SUPPLIED INFORMATION Start Marker

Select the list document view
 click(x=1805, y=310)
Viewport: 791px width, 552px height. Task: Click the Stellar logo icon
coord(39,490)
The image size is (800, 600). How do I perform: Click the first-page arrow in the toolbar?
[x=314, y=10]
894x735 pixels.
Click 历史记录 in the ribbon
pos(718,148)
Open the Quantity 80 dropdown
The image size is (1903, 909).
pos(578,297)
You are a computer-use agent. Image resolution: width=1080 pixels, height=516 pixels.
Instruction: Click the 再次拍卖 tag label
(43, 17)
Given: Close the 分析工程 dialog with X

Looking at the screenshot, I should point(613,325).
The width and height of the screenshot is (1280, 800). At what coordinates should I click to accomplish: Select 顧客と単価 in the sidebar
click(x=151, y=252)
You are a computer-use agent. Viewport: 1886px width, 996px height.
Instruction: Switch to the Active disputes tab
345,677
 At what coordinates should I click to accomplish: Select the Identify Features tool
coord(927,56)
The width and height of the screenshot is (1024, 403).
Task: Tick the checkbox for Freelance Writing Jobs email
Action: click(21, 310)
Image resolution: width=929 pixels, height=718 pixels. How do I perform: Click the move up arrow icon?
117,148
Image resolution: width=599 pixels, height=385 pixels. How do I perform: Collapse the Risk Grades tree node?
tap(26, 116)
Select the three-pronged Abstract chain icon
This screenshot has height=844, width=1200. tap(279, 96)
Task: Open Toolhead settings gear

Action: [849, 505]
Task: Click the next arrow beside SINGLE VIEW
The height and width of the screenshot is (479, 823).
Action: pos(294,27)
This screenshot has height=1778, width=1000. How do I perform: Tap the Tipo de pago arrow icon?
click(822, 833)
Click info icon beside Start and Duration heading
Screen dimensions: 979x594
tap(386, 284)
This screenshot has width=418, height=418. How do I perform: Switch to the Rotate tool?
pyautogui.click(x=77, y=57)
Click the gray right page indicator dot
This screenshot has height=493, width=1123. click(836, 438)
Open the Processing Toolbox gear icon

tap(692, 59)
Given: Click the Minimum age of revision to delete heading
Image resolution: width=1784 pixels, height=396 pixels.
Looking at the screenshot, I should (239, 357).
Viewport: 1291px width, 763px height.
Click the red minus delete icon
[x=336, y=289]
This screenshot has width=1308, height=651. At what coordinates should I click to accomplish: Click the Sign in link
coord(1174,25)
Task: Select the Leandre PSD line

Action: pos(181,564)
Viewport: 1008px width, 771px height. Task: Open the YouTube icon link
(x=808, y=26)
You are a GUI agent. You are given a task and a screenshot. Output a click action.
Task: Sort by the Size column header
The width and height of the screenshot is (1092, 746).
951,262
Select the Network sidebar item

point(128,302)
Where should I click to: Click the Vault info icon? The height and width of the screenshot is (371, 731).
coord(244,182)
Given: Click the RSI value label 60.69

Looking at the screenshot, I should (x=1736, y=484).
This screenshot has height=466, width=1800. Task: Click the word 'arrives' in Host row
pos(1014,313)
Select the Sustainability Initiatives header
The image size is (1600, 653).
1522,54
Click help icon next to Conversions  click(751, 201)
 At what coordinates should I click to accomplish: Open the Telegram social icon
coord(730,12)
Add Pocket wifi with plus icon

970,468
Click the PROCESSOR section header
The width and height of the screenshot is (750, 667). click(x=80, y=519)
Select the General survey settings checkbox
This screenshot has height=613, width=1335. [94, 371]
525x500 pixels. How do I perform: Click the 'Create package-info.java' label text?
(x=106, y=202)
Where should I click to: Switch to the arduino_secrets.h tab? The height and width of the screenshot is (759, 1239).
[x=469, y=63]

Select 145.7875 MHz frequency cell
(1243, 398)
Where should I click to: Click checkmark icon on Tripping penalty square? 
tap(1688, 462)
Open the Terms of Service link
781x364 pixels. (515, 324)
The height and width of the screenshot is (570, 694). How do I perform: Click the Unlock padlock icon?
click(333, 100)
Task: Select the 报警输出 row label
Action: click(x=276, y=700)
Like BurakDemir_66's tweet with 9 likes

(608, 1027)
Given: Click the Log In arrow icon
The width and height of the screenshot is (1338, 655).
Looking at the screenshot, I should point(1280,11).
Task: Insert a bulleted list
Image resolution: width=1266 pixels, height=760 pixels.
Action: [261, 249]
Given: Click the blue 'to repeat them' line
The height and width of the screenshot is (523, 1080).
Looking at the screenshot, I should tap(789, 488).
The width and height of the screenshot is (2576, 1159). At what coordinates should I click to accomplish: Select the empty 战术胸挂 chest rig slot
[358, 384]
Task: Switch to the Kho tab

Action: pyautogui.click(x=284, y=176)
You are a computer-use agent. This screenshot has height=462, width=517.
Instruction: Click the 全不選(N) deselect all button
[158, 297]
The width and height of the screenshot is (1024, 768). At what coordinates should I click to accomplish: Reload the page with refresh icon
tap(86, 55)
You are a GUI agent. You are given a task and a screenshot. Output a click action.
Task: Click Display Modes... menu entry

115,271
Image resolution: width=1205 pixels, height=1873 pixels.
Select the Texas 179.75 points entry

SUPPLIED INFORMATION End Marker

WHAT IS BEING ASKED:
Take from the listing above each line that contains the string "computer".

EXPECTED ANSWER:
You are a computer-use agent. Image resolution: width=1080 pixels, height=516 pixels.
You are a computer-use agent. Viewport: 1886px width, 996px height.
You are a computer-use agent. This screenshot has height=462, width=517.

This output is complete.